Il Venezuela, dunque, sta per essere attaccato dagli USA?

Sì, gli Stati Uniti potrebbero colpire il Venezuela. Siti militari legati ai narcotrafficanti, nello specifico, i cosiddetti narcos. A dirlo sono il Miami Herald e il Wall Street Journal. L'operazione sarebbe finalizzata a colpire il Cártel de los Soles. Donald Trump, dal canto suo, ha smentito un'eventuale offensiva, eppure nei Caraibi la tensione si taglia a fette. Anche perché fra gli alleati del Venezuela c'è nientepopodimeno che la Russia. La tensione ha spinto Trinidad e Tobago ad allertare il proprio esercito, mentre il dispiegamento della portaerei USS Gerald Ford è soltanto l'ultimo tassello del dispiegamento ordinato dal presidente americano dinnanzi alle coste venezuelane. Sarà, dunque, invasione? Gli analisti credono, al contrario, che l'America si limiterà a un attacco missilistico mirato.

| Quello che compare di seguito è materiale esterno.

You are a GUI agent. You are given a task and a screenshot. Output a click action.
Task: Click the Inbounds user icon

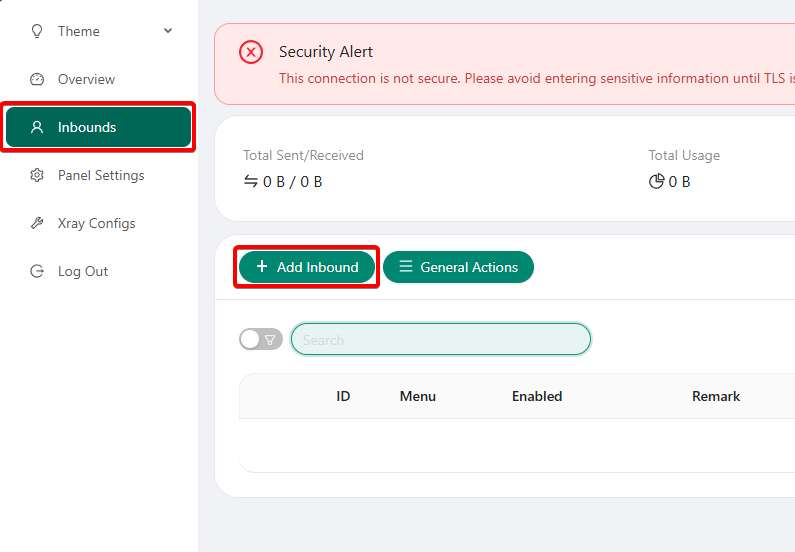pos(37,127)
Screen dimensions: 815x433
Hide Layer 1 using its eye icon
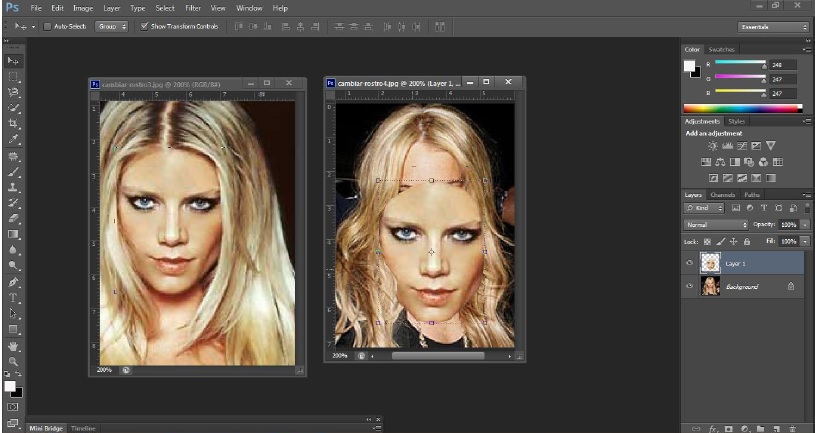(689, 262)
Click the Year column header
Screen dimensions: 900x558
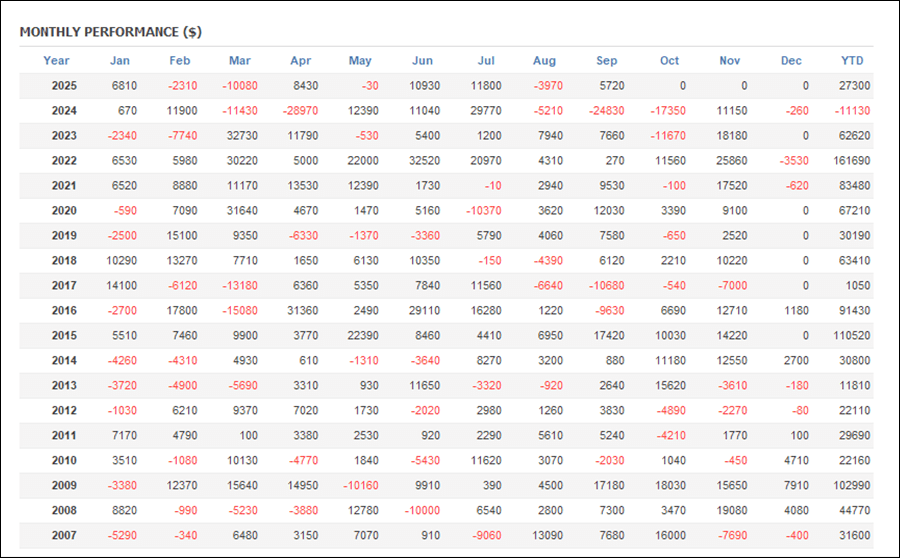57,61
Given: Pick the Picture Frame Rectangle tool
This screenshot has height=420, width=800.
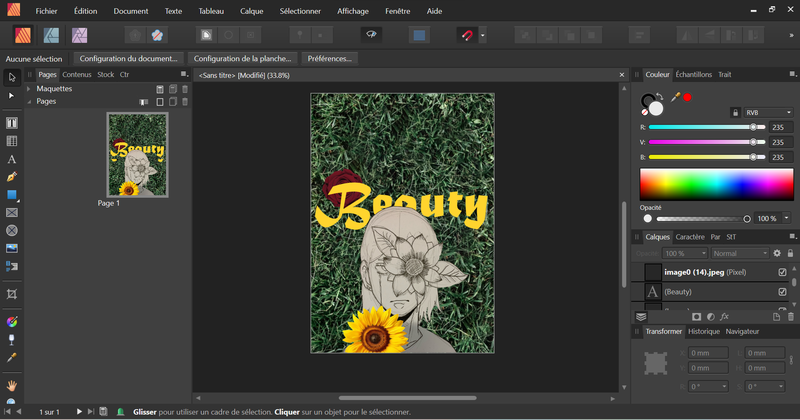Looking at the screenshot, I should [x=12, y=212].
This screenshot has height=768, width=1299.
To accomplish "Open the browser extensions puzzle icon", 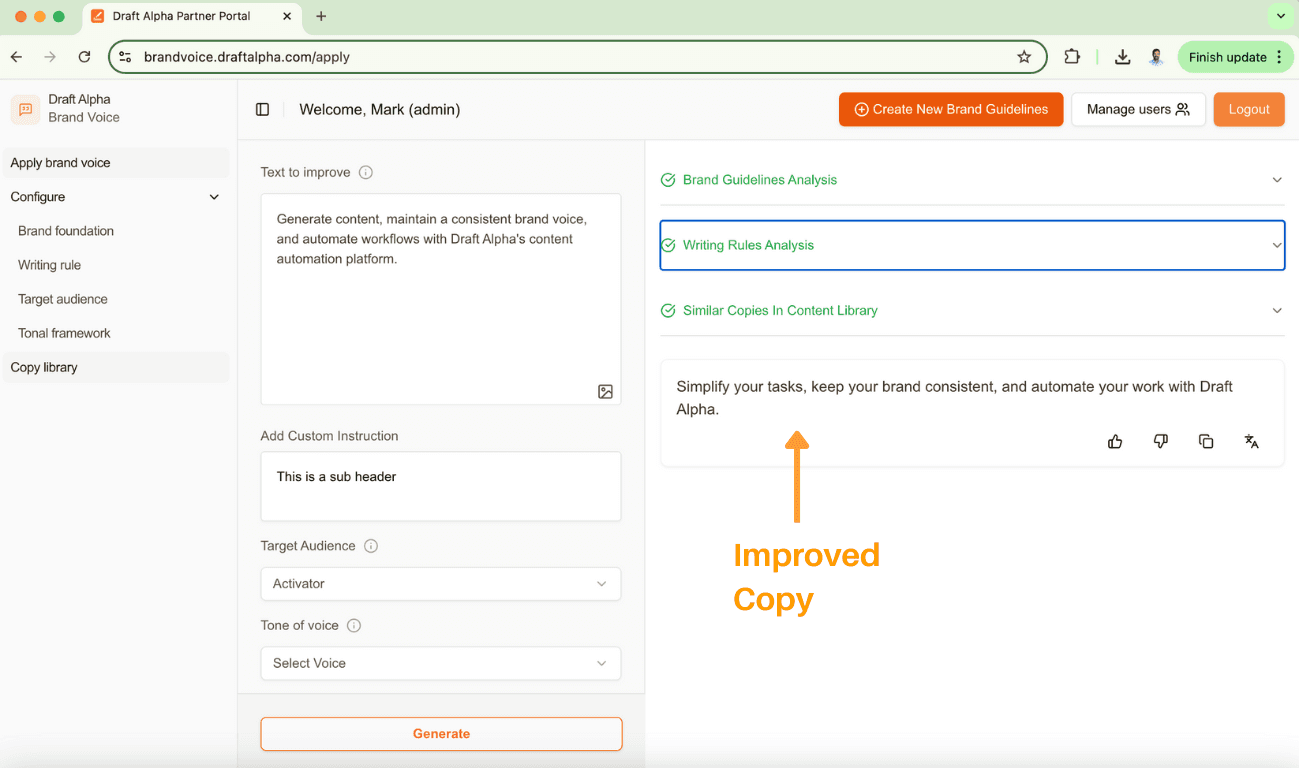I will [x=1072, y=57].
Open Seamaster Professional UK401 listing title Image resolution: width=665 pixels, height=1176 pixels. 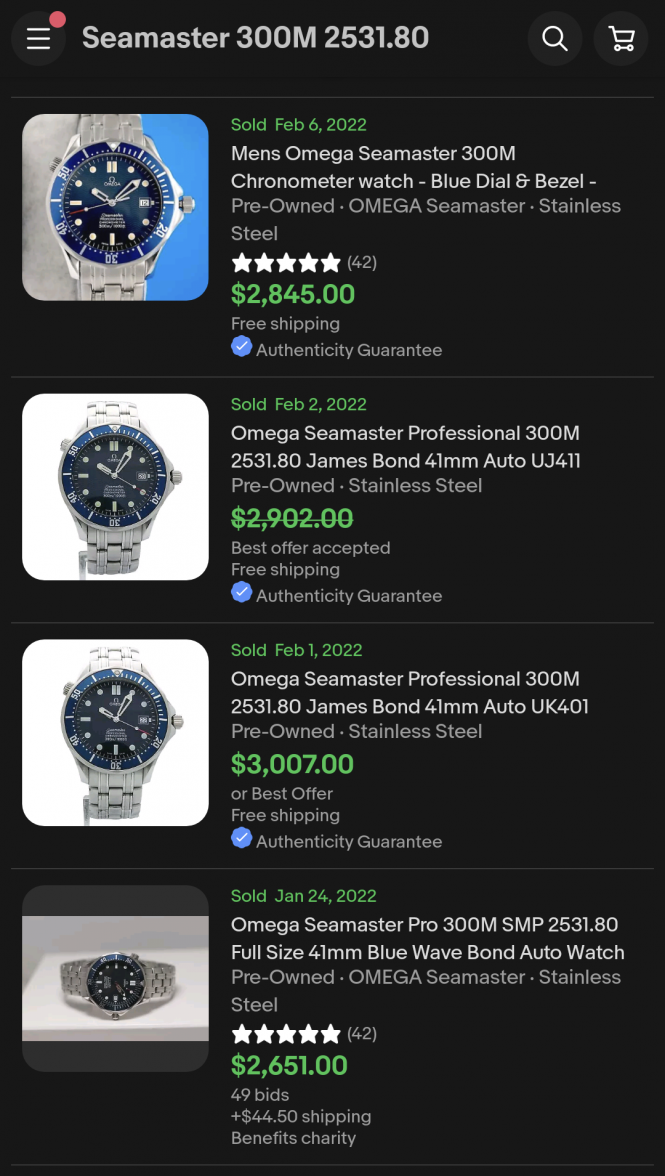(x=409, y=693)
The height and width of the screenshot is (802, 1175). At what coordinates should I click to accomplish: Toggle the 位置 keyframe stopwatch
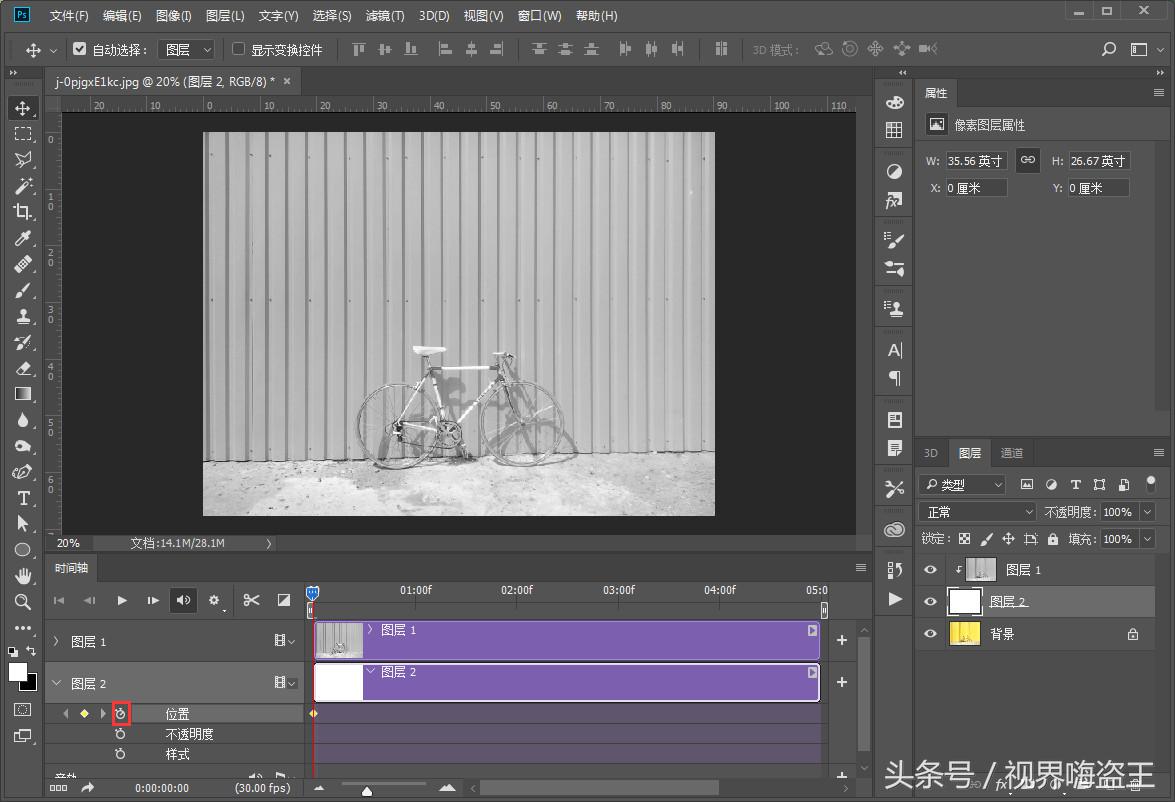121,714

Secondo gli Stati Uniti, per dirla con il segretario di Stato Marco Rubio, il contestato e discusso presidente venezuelano Nicolás Maduro sarebbe a capo di un narco-Stato e del presunto Cártel de los Soles, che smercia stupefacenti negli USA. Accuse, queste, prontamente (e categoricamente) respinte dal presidente della Repubblica. Intanto, come detto, il Pentagono ha schierato una flotta imponente davanti alle coste del Venezuela: la citata Gerald Ford, cacciatorpedinieri dotati di sistemi AEGIS, sottomarini e, in totale, circa 4.500 Marines. Resta da capire, al di là della questione narcotraffico, se lo stesso Maduro sia il reale obiettivo dell'eventuale operazione, o meglio se gli Stati Uniti stiano cercando, attraverso una mossa militare, di rovesciare il presidente e favorire un colpo di Stato.
Di sicuro, la partita si è fatta più ampia, con Maduro che ha chiamato in causa Mosca, Pechino e Teheran sollecitando l'invio di aiuti militari. Alla Russia e a Vladimir Putin, secondo le indiscrezioni, sarebbe stata avanzata la richiesta più pressante e forte: una «cooperazione militare più ampia» per contrastare «l'escalation statunitense» nella regione. La richiesta a Xi Jinping, invece, sarebbe stata formulata in altro modo: la possibile aggressione americana è stata descritta infatti come «un'azione contro Pechino a causa della nostra ideologia comune». Mosca, sia quel che sia, ha già risposto alla chiamata inviando un Ilyushin Il-76, un aereo sanzionato dagli Stati Uniti, atterrato a Caracas dopo aver evitato lo spazio aereo occidentale. Il velivolo è atterrato all'indomani della ratifica, da parte di Mosca, di un nuovo trattato strategico con Caracas, che include progetti come una fabbrica di munizioni per Kalashnikov e diritti di esplorazione per gas naturale e petrolio. Maria Zakharova, portavoce del Ministero degli Esteri russo, ha spiegato: «Mosca resta in contatto con le autorità venezuelane ed è pronta a rispondere alle loro richieste in modo adeguato». Alcuni analisti, tuttavia, hanno osservato che al di là delle apparenze il Cremlino non ha alcuna intenzione di offrire, davvero, supporto e assistenza al Venezuela, preferendo mantenere un ruolo discorso e, semmai, sfruttare l'instabilità fra Caracas e Washington per trarne vantaggio. Il ministro dei Trasporti venezuelano, Ramón Celestino Velásquez, ha infine coordinato una spedizione di un equipaggiamento militare avanzato dall'Iran, tra cui «dispositivi di intercettazione GPS» e droni con un raggio d'azione di 1.000 chilometri.
Trinidad e Tobago, dicevamo, uno Stato insulare dell'America centrale caraibica a nord-est del Venezuela, a poca, pochissima distanza dalla costa continentale, ha invece emesso un allarme di «livello di allerta uno» con effetto immediato richiamando tutti i militari a presentarsi alle rispettive basi. La vicinanza geografica con il Venezuela, d'altro canto, fa della piccola Repubblica un Paese vulnerabile a qualsiasi tipo di escalation militare. Il timore, in particolare, è che l'arcipelago possa essere travolto dagli eventi o, ancora, dal flusso di disordini transfrontalieri.